Previously, Bangladesh utilised Indian airports to export certain goods under the transshipment facility. However, on 8th April, India’s Central Board of Indirect Taxes and Customs announced the cancellation of this facility, stating that the earlier directive allowing Bangladeshi cargo to transit through Indian Land Customs Stations was rescinded with immediate effect. The new regulations permit only cargo already within India to exit the country under previous procedures. Exports to Nepal and Bhutan transiting through India will remain unaffected.
Economists and business leaders in Bangladesh have downplayed the potential impact of India’s decision, suggesting it could economically affect both nations. They noted that India might lose revenue from services related to Bangladeshi exports. Observers pointed out that the decision may relate to Bangladesh’s recent moves to strengthen economic ties with China, particularly in the strategically important Northeast India region.

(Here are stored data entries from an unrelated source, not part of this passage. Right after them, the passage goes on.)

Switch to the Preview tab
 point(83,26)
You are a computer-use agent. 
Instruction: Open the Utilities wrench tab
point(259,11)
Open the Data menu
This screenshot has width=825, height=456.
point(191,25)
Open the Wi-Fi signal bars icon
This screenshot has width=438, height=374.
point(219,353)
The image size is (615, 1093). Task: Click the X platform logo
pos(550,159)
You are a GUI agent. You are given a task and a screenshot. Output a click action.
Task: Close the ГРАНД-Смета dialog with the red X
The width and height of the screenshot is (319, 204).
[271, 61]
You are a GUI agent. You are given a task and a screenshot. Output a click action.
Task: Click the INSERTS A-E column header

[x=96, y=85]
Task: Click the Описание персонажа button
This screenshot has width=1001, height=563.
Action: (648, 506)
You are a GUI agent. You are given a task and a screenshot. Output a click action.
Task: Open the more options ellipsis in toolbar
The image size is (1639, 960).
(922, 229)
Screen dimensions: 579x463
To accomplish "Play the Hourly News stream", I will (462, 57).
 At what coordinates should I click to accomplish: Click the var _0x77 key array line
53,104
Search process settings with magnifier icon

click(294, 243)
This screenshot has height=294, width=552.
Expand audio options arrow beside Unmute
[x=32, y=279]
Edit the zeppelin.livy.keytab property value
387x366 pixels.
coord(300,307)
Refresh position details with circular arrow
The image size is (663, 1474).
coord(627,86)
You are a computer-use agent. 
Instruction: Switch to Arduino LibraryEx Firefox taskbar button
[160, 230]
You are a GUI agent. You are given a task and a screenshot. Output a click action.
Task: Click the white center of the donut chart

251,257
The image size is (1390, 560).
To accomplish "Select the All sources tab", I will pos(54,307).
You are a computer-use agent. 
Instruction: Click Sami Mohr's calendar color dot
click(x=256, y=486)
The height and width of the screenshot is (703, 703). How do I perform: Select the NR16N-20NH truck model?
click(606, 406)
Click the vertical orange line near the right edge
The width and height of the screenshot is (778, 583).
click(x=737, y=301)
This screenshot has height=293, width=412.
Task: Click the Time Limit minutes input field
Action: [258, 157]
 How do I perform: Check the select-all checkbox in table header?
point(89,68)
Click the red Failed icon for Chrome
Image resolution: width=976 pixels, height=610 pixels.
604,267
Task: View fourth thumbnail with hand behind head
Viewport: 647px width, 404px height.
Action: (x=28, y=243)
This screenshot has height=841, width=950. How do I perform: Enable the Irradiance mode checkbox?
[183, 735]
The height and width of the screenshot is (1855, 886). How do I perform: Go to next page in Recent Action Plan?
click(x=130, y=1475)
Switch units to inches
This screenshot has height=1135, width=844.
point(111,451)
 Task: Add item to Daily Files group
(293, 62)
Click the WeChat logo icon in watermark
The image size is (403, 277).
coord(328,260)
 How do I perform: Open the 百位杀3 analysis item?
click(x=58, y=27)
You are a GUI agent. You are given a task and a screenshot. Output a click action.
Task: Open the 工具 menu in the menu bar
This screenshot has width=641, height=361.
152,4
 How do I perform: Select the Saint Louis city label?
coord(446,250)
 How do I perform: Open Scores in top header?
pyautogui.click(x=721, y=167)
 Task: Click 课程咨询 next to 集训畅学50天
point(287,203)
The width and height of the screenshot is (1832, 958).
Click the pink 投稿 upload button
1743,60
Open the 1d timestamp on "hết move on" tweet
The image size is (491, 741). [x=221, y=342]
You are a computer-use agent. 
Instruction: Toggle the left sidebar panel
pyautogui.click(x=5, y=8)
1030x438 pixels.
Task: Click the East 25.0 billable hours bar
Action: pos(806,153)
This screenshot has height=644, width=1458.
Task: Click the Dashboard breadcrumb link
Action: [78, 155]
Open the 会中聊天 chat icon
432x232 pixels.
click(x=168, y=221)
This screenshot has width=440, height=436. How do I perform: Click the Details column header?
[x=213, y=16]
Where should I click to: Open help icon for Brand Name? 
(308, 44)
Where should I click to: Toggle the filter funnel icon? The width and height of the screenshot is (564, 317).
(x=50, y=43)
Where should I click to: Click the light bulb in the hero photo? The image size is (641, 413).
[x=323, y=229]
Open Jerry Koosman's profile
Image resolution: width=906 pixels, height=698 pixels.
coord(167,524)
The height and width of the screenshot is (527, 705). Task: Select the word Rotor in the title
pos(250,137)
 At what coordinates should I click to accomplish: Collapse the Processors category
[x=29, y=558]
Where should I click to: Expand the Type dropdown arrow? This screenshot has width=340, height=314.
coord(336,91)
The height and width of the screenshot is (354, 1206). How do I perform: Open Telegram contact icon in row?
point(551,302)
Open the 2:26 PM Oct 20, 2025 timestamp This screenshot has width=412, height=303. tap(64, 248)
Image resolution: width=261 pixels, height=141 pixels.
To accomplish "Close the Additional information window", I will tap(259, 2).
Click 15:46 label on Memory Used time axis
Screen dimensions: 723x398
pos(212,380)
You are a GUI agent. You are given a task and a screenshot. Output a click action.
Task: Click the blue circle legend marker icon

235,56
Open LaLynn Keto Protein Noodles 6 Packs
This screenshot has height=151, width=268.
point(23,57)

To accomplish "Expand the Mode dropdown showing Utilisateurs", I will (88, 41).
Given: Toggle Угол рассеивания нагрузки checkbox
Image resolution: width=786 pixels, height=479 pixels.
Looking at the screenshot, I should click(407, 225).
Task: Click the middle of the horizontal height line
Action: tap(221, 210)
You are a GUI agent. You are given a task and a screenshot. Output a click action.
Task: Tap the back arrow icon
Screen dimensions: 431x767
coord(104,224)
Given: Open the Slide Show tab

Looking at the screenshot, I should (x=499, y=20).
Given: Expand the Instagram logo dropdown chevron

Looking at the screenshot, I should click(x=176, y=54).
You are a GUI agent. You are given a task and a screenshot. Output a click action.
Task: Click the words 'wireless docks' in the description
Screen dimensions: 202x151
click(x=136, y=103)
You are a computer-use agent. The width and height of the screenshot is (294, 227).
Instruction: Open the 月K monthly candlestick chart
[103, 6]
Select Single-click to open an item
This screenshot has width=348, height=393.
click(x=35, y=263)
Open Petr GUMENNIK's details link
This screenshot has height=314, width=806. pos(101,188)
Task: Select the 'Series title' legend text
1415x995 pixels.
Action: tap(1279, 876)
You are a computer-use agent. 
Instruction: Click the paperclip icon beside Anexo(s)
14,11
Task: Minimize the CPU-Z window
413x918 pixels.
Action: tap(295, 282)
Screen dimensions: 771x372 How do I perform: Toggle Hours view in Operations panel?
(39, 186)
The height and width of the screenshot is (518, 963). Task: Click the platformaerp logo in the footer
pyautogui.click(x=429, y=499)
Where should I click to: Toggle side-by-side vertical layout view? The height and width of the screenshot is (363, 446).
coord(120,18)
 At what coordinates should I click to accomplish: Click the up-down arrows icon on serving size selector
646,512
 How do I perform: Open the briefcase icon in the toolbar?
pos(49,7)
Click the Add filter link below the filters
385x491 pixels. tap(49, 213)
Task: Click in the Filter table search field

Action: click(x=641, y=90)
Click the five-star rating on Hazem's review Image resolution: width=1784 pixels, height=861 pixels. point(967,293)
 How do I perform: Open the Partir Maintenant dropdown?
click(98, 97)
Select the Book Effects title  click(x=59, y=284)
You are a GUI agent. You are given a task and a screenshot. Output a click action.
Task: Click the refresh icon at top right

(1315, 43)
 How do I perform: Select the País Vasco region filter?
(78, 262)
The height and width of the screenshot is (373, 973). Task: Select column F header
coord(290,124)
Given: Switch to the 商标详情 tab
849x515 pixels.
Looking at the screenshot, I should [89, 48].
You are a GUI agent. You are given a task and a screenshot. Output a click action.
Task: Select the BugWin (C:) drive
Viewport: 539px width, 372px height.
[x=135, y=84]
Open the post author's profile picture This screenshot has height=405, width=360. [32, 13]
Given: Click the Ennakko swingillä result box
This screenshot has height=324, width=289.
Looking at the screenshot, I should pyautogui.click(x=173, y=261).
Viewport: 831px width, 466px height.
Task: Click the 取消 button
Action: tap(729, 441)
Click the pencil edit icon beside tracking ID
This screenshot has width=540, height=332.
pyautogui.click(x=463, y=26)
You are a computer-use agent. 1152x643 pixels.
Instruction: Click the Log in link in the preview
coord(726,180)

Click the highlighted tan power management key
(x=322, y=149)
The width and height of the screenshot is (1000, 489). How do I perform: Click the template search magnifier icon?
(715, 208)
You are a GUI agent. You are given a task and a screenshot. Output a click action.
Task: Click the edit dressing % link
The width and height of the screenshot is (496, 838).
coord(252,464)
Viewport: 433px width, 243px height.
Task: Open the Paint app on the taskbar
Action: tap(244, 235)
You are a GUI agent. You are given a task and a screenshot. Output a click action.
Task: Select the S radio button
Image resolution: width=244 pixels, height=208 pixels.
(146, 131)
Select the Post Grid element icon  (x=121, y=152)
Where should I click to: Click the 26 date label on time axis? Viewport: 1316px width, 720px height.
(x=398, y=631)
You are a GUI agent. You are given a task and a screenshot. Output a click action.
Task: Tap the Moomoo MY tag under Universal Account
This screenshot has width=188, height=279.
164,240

The Indian Ministry of External Affairs clarified that the transshipment facility had led to significant congestion at Indian airports and ports, causing logistical delays and increased costs for Indian exports.
Industry insiders in Bangladesh highlighted that during crises in sea routes or surges in cargo at Hazrat Shahjalal International Airport, some goods are airfreighted to meet deadlines. Abdullah Hil Rakib, former senior vice president of the BGMEA, emphasised that while India might face revenue losses from cancelled transshipment, Bangladesh could effectively manage the shift by coordinating with local airlines and freight forwarders.
Kabir Ahmed, president of the BFFA, noted that while the initial transition might present challenges, utilising airports in the UAE, Sri Lanka, and the Maldives could mitigate pressures and maintain revenue flow. The anticipated opening of Dhaka airport’s third terminal by the end of this year is expected to significantly enhance cargo handling capacity, with a Japanese company set to manage operations.
Professor Mustafizur Rahman from the Centre for Policy Dialogue remarked that the use of transshipment facilities has been minimal and that any pressures at Dhaka airport could be alleviated by expediting services through the new terminal, thereby minimizing disruptions in exports.